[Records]
--------------------------------

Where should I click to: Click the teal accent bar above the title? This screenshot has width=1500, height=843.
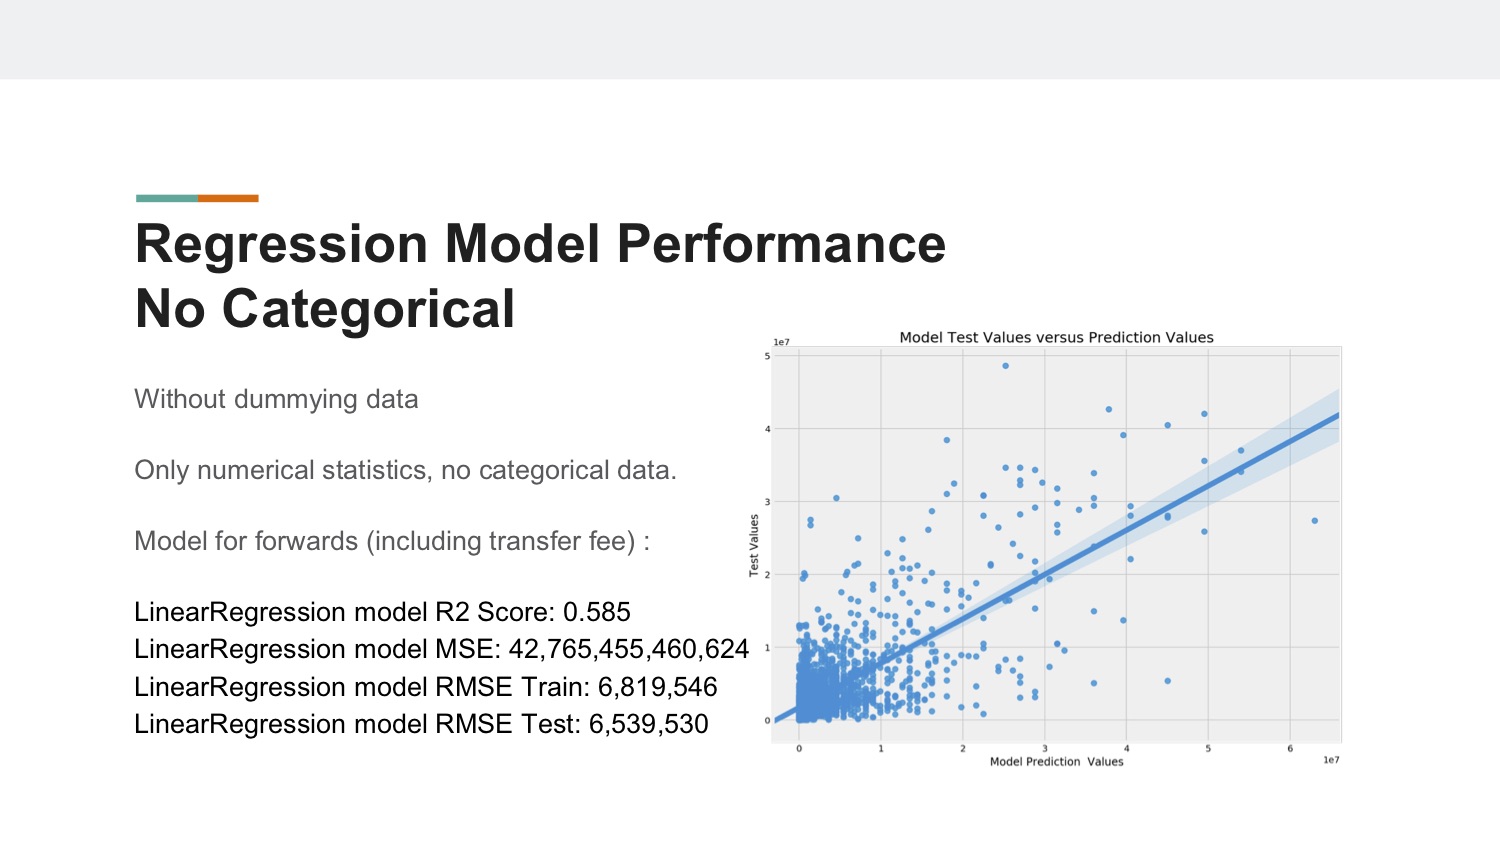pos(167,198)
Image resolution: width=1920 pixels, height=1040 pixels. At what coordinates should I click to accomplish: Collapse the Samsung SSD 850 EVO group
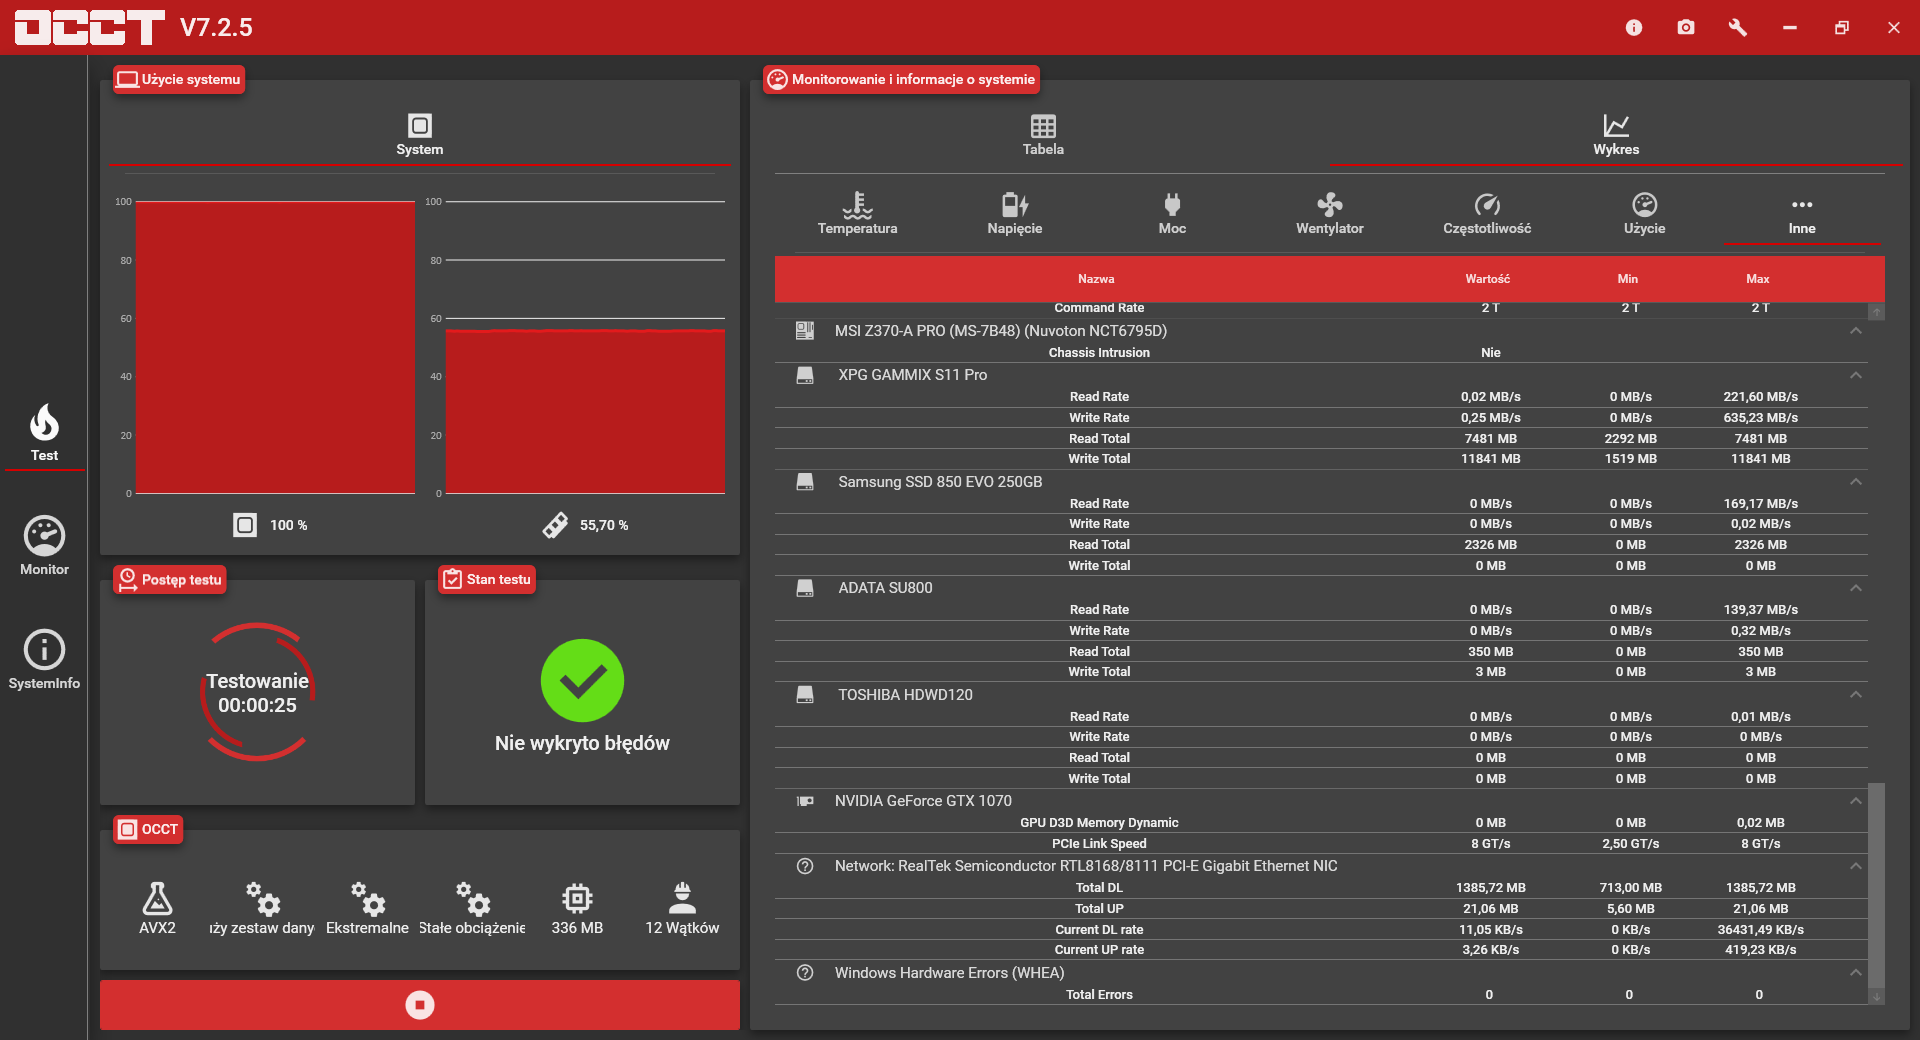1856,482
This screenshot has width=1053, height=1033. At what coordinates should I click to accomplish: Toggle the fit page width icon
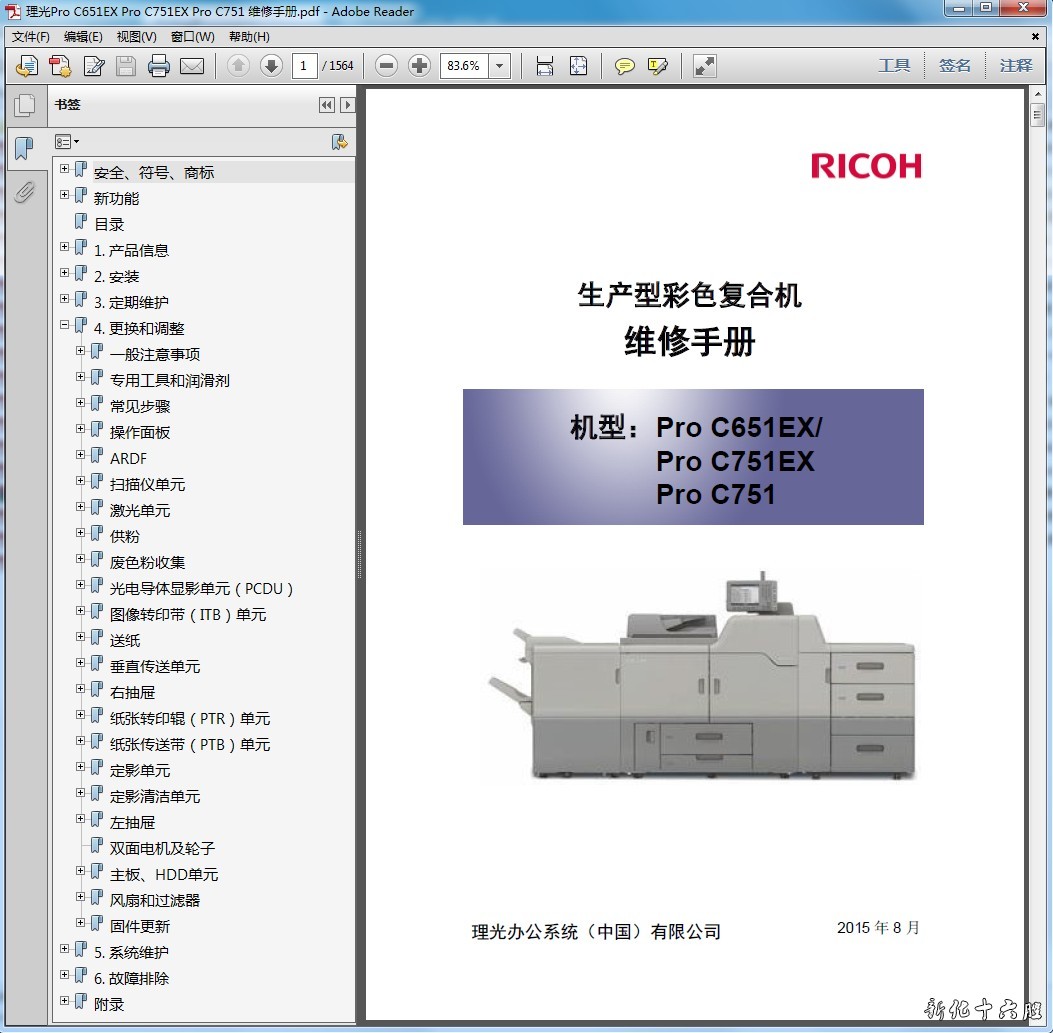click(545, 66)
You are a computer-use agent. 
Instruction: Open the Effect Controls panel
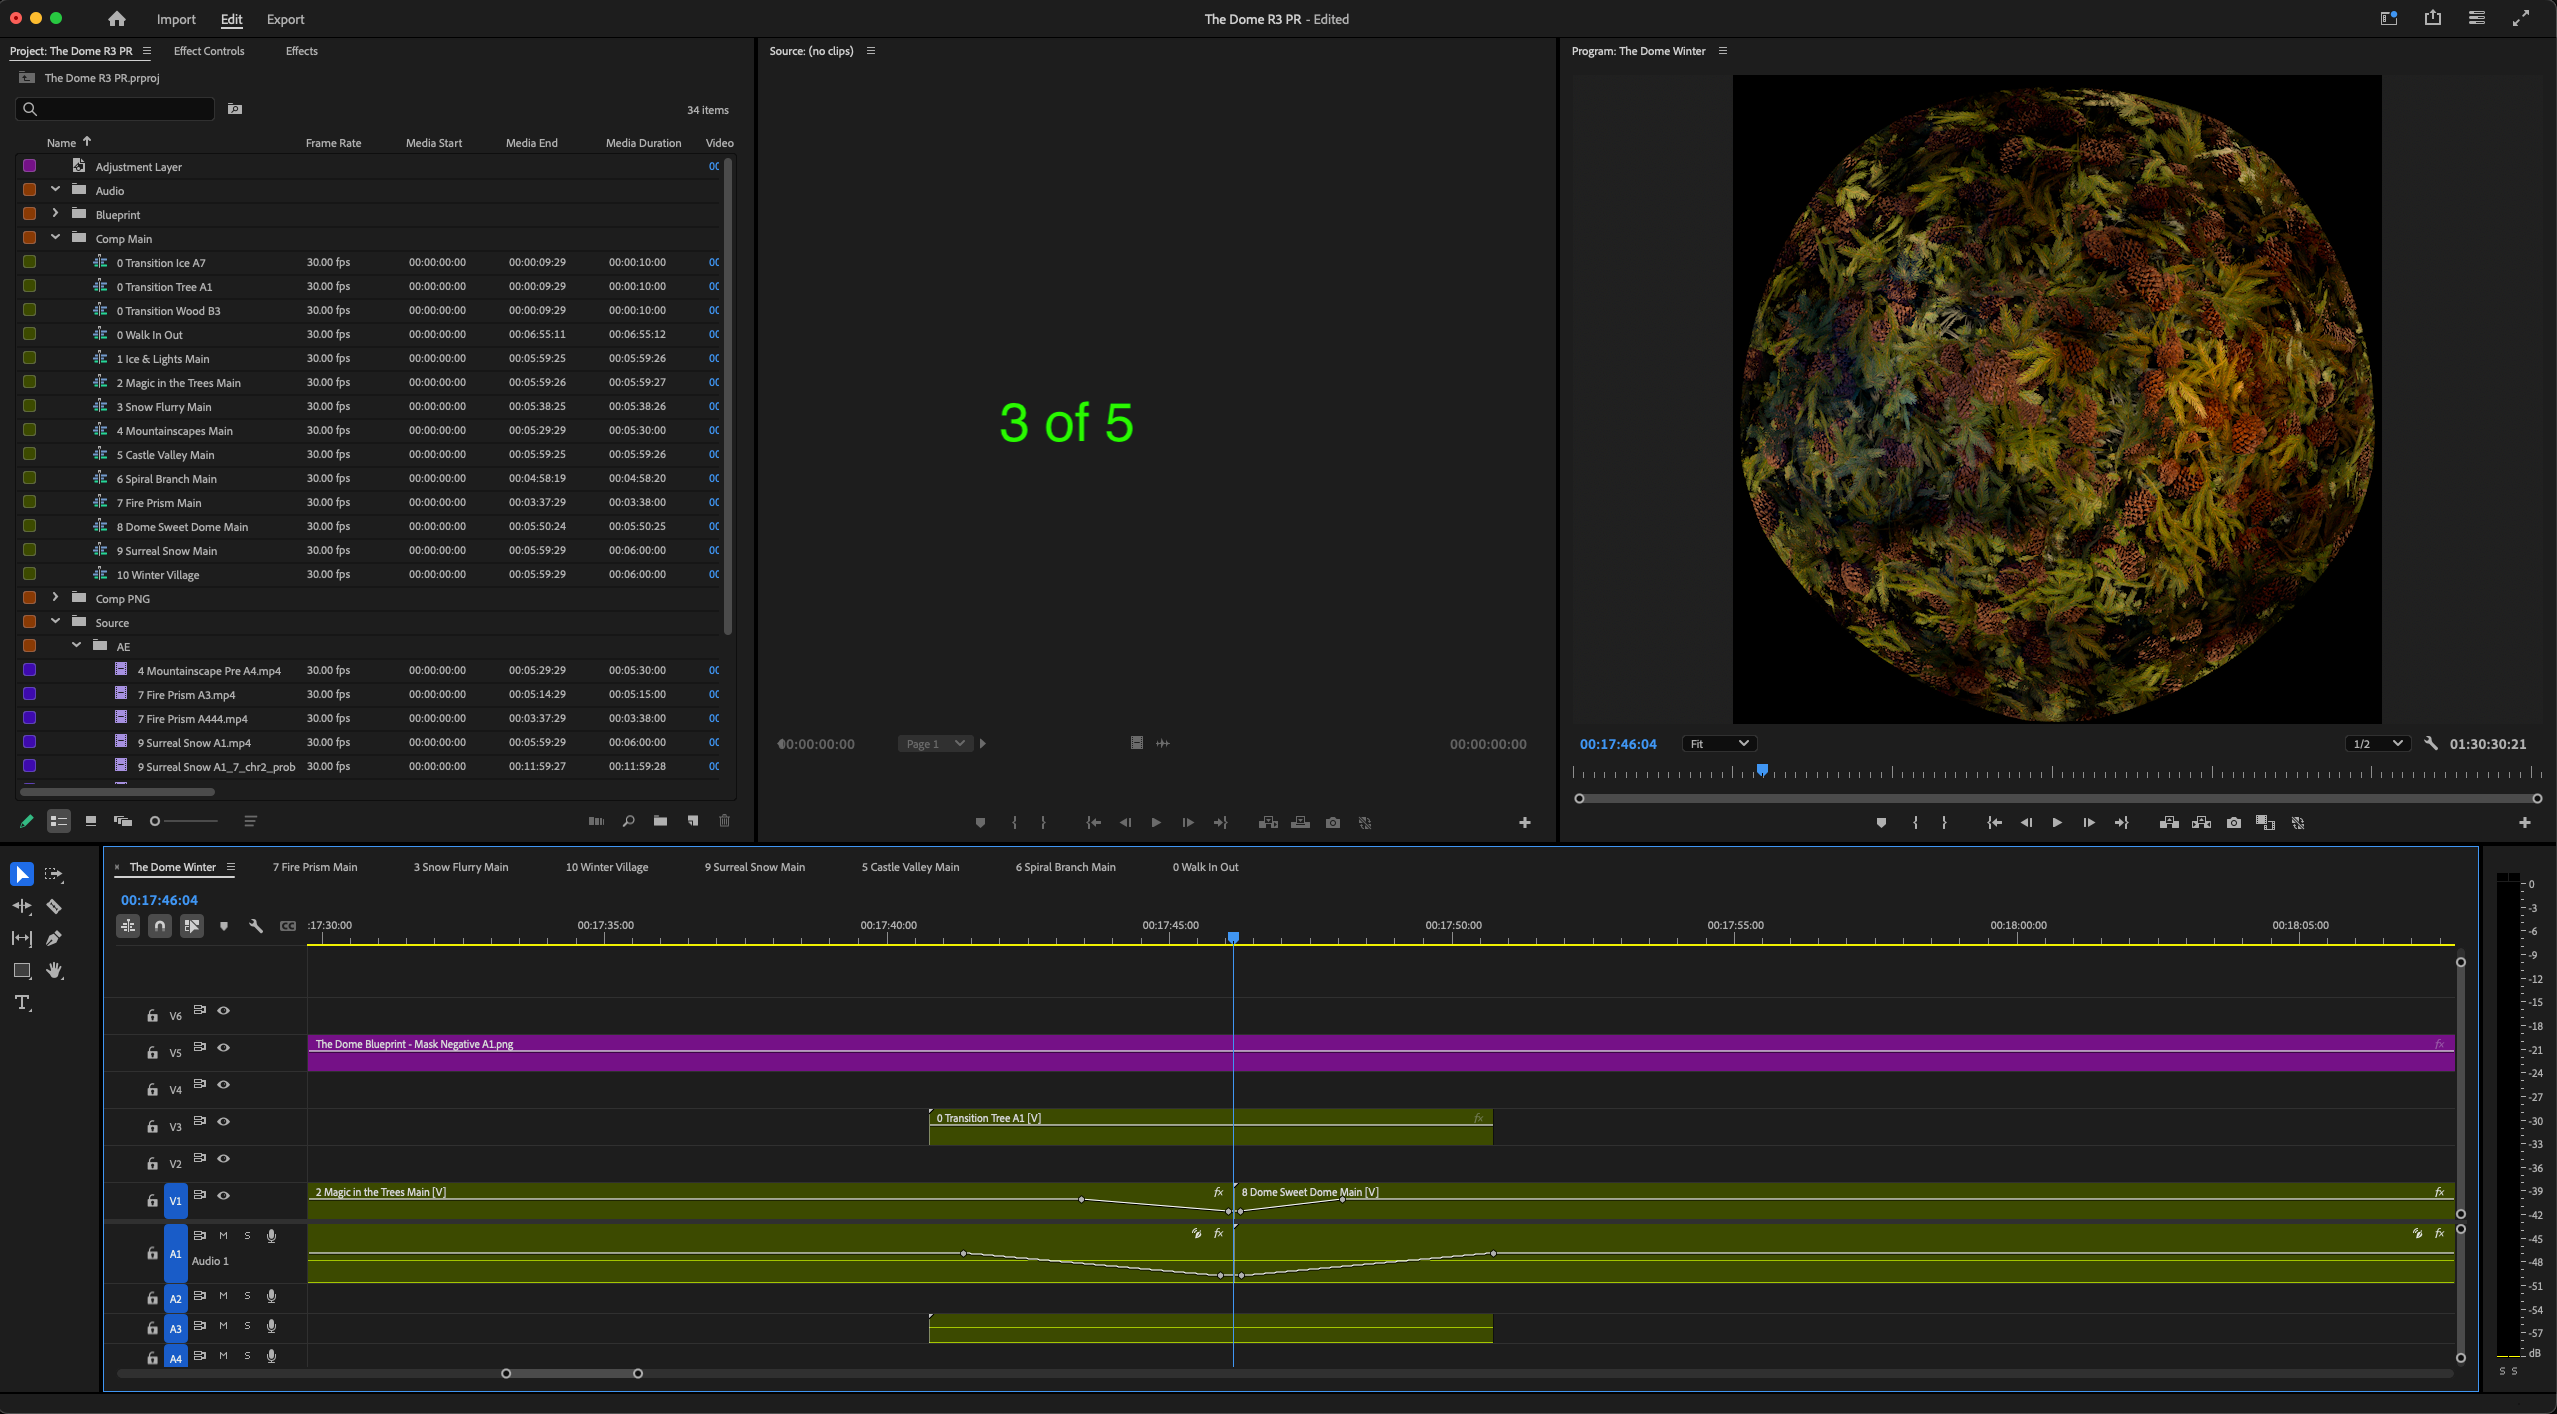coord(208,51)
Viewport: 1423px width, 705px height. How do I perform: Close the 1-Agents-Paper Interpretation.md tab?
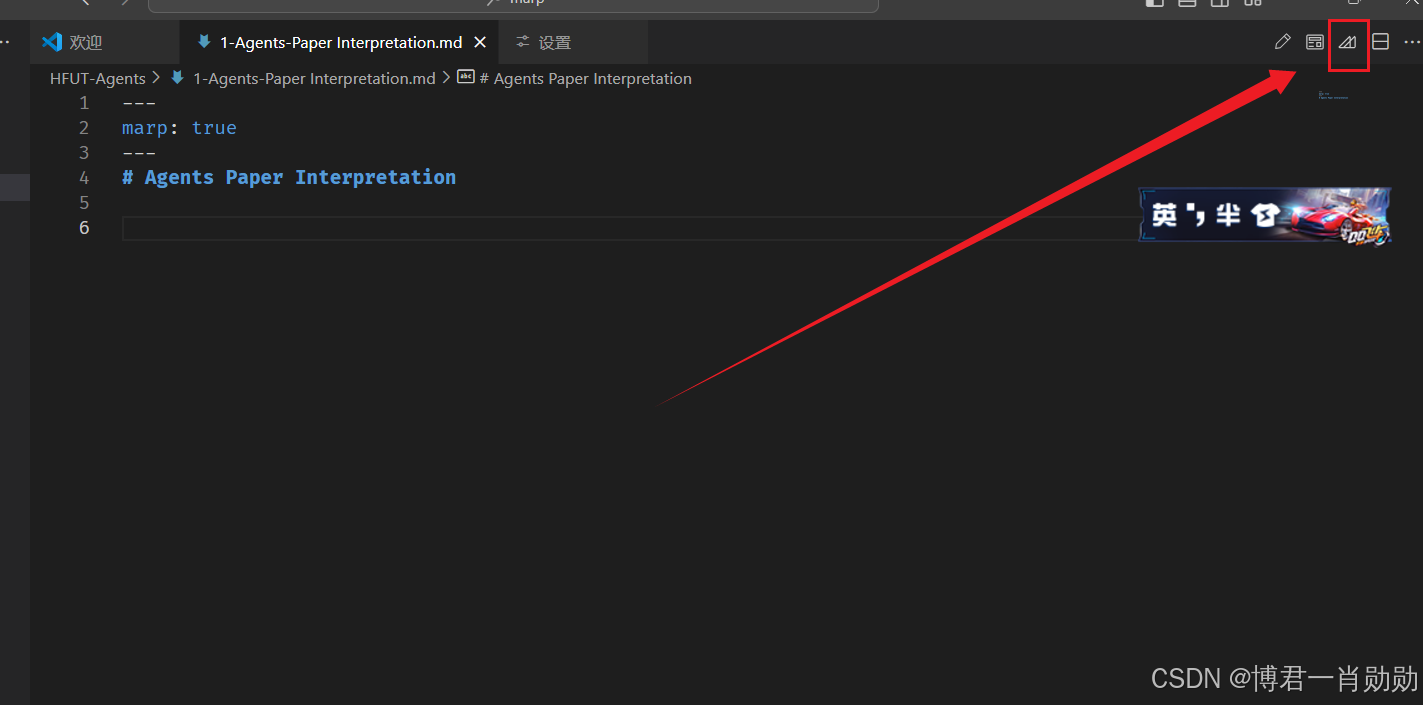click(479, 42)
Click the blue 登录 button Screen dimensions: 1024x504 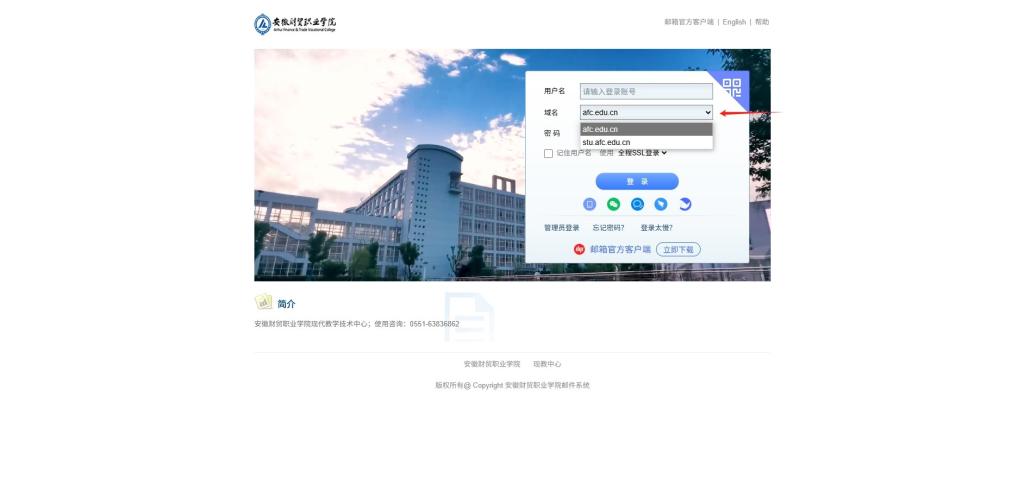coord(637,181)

--------------------------------

** WRITTEN EXERCISE **
Can you copy out, word for word, the lines starting with the one containing "Image resolution: width=1920" and continuing through the one containing "coord(208,51)", leaving out the pictures?

** COMPLETE RESPONSE **
Image resolution: width=1920 pixels, height=1040 pixels. At what coordinates should I click to accomplish: Collapse the Samsung SSD 850 EVO group
1856,482
This screenshot has width=1053, height=1033. At what coordinates should I click to accomplish: Toggle the fit page width icon
click(545, 66)
You are a computer-use agent. 
Instruction: Open the Effect Controls panel
coord(208,51)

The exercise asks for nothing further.